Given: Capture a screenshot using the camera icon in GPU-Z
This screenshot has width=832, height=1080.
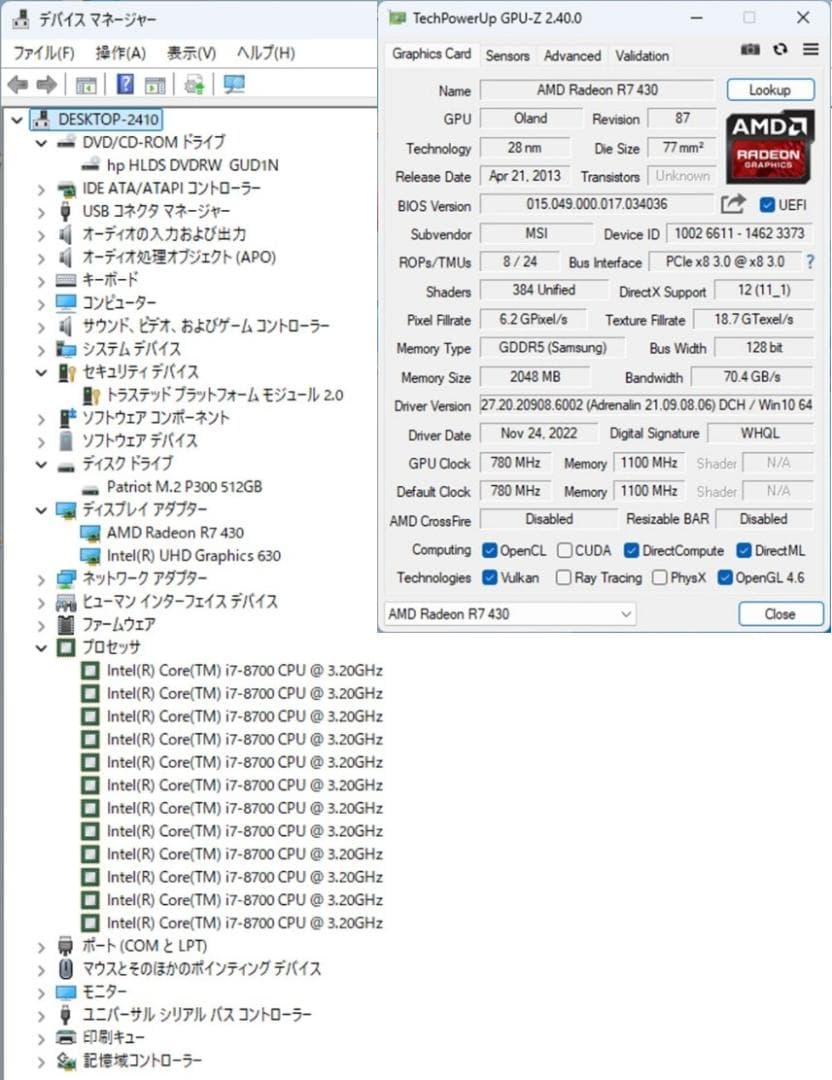Looking at the screenshot, I should 750,49.
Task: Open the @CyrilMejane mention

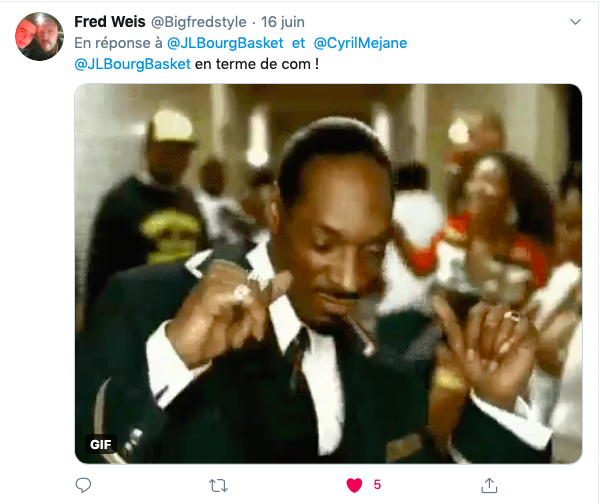Action: tap(360, 43)
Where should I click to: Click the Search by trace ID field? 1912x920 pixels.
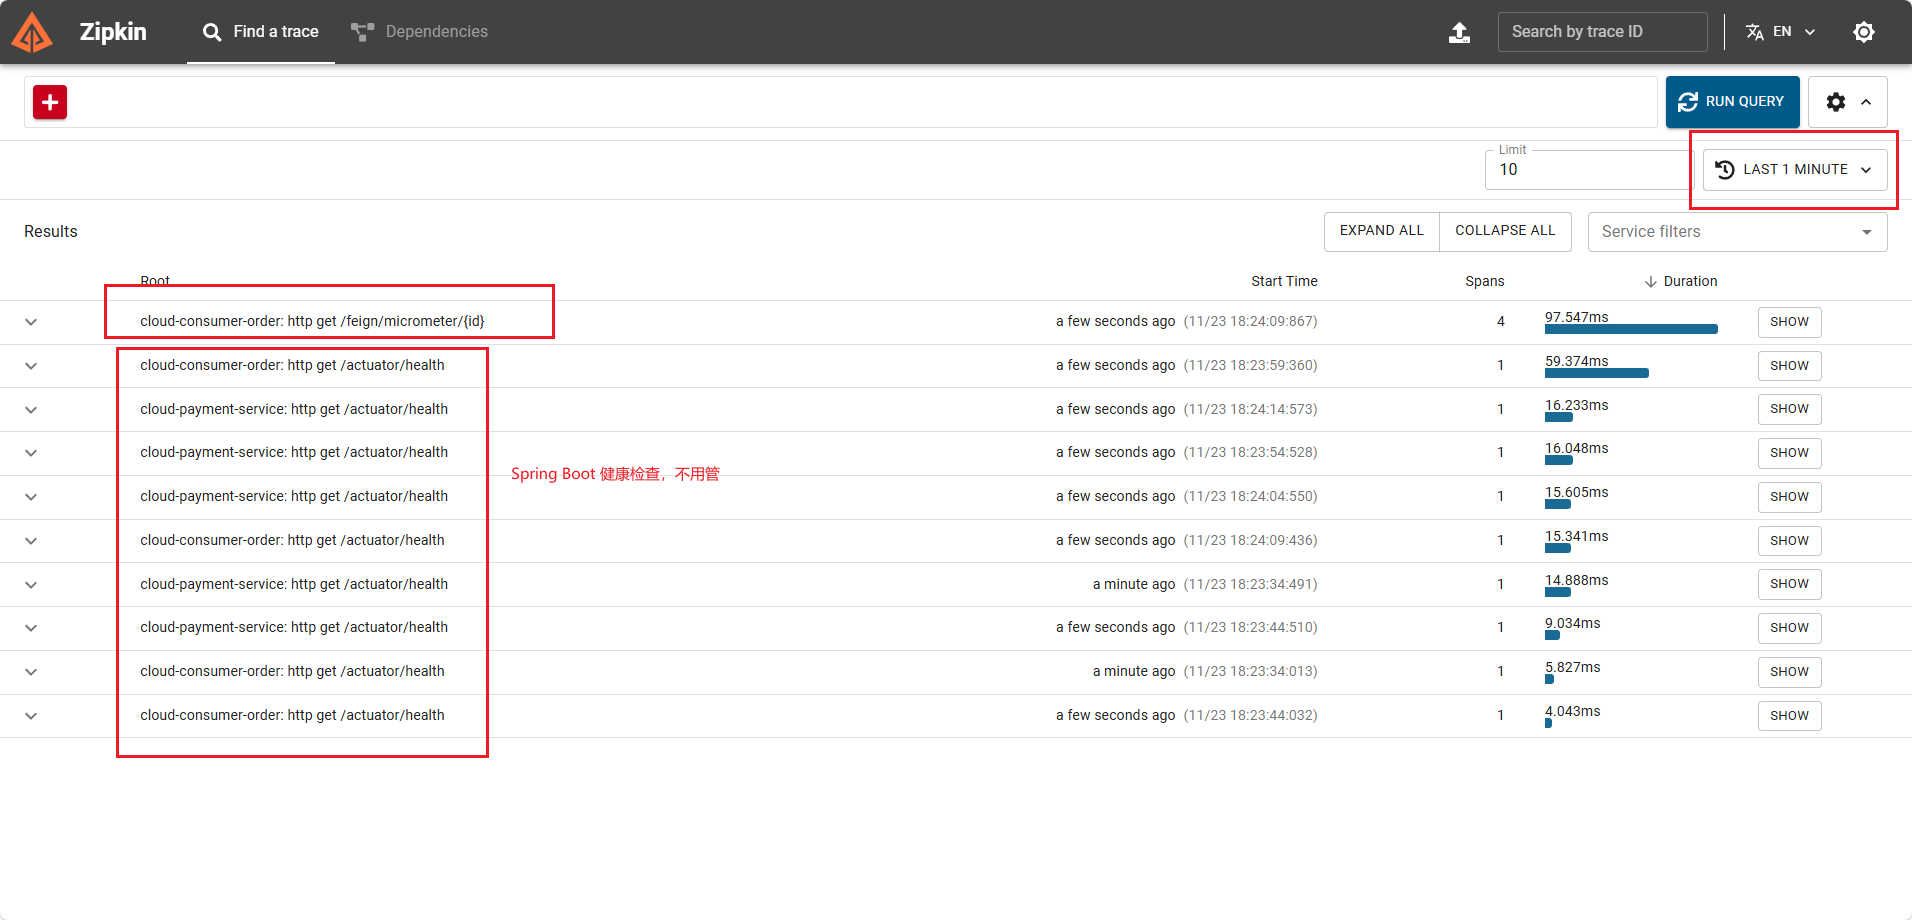point(1601,32)
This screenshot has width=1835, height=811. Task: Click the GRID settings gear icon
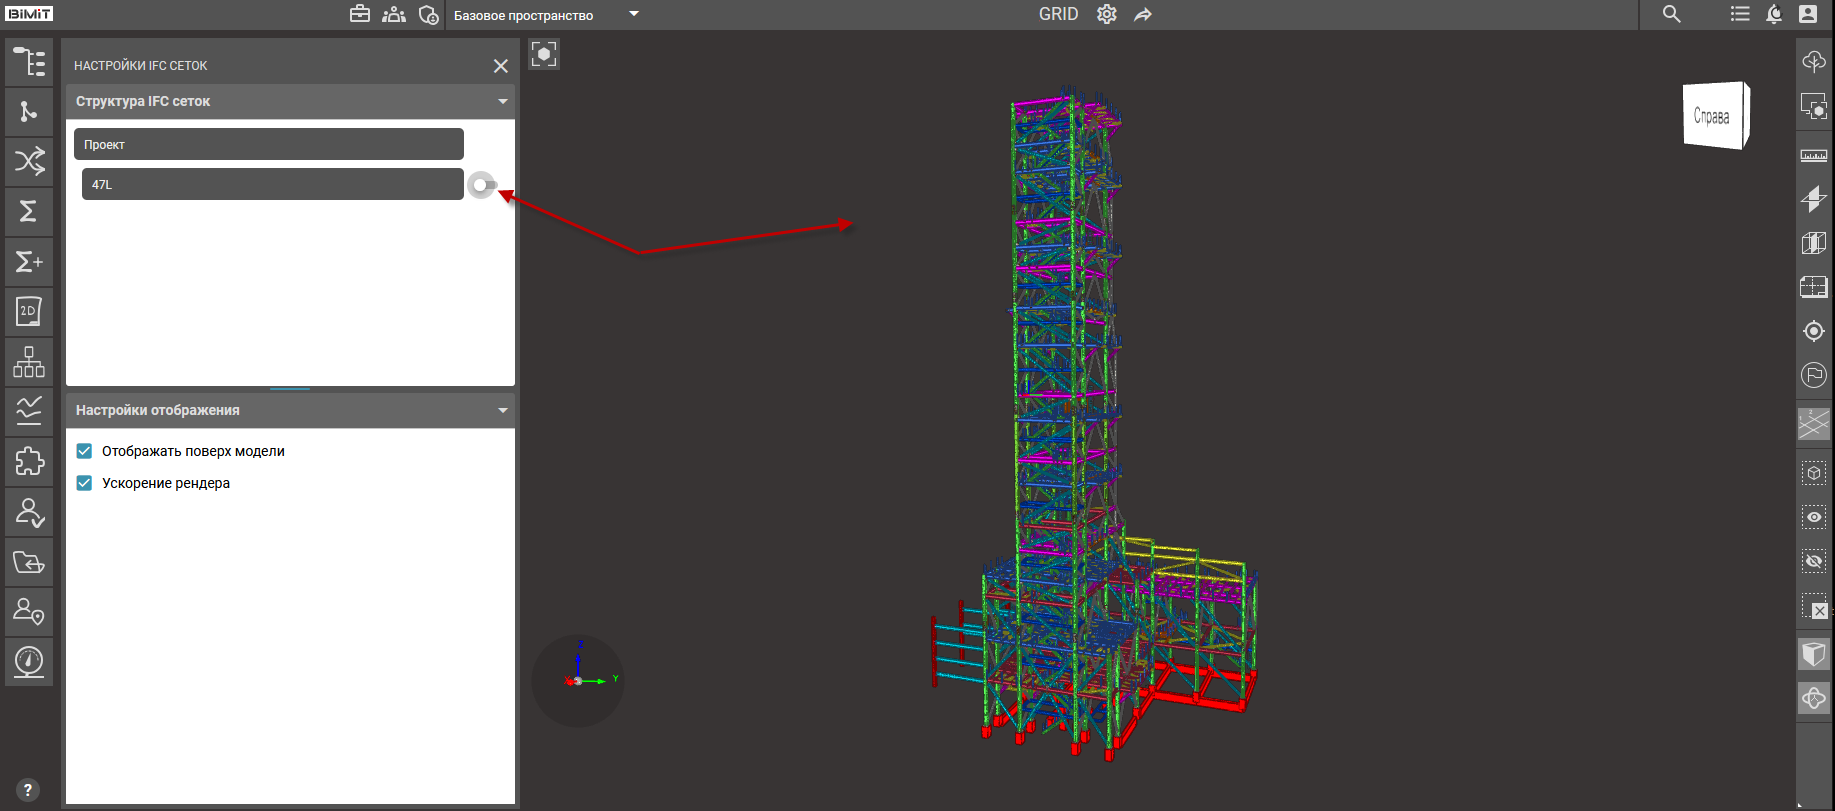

Task requirements
Set down exactly the lines between the line containing "Task: Open the @CyrilMejane mention" and the end of the records above, both ends included; pictures stay out.

Exercise response
Task: Open the @CyrilMejane mention

Action: tap(360, 43)
Where should I click to: Click the Search by trace ID field? 1912x920 pixels.
point(1601,32)
This screenshot has width=1835, height=811. Task: Click the GRID settings gear icon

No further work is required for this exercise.